> _Required action_
The records sit below. Return every line in them that holds the word "computer".

> _Input data_
* * * * * * * * *

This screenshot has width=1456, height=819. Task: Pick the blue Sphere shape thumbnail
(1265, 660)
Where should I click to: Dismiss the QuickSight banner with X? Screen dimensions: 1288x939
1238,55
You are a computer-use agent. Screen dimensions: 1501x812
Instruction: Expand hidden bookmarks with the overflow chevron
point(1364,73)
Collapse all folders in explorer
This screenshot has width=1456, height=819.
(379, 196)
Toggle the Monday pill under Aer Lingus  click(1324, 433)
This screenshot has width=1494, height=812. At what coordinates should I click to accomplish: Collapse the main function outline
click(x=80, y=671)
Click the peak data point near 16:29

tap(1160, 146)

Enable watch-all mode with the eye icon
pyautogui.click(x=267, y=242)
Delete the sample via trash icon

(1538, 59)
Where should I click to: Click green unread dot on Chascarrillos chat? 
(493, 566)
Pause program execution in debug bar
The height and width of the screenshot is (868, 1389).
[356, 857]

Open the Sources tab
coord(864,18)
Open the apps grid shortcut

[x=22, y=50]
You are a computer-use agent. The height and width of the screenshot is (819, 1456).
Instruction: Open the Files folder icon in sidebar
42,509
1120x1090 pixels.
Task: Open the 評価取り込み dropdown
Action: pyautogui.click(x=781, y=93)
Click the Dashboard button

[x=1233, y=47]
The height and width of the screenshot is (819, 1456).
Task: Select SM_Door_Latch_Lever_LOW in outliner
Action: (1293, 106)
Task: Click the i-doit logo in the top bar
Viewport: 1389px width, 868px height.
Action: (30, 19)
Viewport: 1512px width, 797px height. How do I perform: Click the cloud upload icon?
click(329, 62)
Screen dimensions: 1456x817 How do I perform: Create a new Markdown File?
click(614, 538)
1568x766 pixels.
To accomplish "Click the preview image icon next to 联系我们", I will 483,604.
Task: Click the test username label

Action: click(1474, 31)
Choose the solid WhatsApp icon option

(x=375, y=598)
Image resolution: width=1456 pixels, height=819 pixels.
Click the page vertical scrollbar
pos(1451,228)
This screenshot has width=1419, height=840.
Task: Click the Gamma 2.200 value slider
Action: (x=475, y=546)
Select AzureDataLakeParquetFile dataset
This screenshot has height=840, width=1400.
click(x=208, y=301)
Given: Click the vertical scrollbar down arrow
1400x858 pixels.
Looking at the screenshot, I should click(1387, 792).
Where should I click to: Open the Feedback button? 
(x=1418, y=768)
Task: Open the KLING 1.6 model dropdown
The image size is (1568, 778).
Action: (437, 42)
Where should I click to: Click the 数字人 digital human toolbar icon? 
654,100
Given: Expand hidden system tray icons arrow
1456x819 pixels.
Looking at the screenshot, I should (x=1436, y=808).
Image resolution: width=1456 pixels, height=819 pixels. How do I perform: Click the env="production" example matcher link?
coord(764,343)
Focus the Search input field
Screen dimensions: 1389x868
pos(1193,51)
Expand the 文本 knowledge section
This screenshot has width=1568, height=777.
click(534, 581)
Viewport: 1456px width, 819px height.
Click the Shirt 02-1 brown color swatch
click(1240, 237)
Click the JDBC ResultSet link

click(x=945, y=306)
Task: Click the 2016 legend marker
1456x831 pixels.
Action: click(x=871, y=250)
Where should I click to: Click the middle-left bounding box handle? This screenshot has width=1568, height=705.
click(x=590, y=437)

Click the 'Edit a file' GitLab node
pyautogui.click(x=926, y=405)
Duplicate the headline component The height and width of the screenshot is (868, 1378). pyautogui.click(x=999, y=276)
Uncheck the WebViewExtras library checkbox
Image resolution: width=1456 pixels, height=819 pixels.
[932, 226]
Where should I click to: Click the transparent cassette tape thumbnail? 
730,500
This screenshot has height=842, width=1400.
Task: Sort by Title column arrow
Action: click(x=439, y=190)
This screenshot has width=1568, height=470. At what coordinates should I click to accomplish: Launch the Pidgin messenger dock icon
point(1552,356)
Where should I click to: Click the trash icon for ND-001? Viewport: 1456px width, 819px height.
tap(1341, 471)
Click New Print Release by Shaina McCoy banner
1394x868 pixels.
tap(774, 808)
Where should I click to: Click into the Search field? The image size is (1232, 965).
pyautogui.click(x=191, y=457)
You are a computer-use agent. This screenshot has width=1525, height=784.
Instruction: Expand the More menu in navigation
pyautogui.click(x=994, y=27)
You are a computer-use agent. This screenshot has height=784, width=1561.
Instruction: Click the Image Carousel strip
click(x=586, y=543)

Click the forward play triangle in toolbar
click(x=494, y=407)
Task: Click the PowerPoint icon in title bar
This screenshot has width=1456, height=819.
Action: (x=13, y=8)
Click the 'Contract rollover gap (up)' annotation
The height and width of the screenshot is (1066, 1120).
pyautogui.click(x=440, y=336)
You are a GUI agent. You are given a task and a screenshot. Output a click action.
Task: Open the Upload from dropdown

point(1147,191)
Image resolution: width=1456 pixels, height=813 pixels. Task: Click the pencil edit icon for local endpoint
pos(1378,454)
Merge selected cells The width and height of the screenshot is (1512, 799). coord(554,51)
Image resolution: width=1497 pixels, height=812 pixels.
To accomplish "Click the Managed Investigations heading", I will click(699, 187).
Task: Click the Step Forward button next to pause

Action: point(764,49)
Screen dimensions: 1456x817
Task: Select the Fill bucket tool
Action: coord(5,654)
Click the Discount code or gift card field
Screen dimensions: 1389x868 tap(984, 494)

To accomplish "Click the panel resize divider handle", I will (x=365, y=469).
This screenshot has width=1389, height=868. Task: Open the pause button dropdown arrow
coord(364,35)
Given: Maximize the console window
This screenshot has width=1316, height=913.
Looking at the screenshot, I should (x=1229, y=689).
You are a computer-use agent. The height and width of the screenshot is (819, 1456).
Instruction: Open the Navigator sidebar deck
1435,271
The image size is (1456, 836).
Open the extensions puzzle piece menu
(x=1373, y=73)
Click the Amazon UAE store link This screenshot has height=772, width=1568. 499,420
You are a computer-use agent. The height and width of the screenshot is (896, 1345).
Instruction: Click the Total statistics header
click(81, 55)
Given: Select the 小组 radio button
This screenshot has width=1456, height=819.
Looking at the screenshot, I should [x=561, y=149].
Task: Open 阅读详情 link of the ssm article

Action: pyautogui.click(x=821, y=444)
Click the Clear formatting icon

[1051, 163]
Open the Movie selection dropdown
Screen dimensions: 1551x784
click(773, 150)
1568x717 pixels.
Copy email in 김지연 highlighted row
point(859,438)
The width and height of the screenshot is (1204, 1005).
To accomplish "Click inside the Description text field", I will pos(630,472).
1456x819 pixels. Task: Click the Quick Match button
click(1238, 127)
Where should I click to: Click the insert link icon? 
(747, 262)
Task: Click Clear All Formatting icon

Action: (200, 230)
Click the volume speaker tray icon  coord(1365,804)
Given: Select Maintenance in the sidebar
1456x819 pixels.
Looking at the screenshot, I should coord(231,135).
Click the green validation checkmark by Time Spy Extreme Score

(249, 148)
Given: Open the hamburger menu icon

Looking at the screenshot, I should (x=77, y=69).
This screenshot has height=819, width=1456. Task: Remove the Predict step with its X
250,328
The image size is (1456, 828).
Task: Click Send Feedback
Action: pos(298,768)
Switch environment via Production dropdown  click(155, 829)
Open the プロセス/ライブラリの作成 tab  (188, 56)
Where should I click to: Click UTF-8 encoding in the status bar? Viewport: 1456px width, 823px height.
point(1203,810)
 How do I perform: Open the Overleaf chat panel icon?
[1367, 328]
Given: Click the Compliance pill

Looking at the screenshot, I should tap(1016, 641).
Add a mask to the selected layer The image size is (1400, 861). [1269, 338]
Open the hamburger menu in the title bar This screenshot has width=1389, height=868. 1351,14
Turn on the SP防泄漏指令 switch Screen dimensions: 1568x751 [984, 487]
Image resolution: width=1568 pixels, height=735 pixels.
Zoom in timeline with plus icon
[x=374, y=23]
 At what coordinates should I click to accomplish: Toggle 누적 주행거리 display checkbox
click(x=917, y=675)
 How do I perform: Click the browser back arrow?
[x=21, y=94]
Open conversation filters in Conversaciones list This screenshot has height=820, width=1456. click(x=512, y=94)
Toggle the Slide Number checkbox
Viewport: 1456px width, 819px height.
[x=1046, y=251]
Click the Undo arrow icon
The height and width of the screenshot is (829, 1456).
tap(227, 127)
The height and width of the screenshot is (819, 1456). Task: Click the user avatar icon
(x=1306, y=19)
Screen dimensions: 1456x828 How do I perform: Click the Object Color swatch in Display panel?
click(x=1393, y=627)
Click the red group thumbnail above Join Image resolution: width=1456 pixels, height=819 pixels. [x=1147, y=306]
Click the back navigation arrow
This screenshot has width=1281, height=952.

* * * * * * * * *

> _Result_
You are a computer-use agent. Screen dimensions: 1501x812
You are a computer-use agent. The height and width of the screenshot is (819, 1456).
You are a computer-use agent. This screenshot has width=1525, height=784.
You are a computer-use agent. This screenshot has height=784, width=1561.
You are a computer-use agent. The height and width of the screenshot is (819, 1456).
You are a computer-use agent. The height and width of the screenshot is (896, 1345).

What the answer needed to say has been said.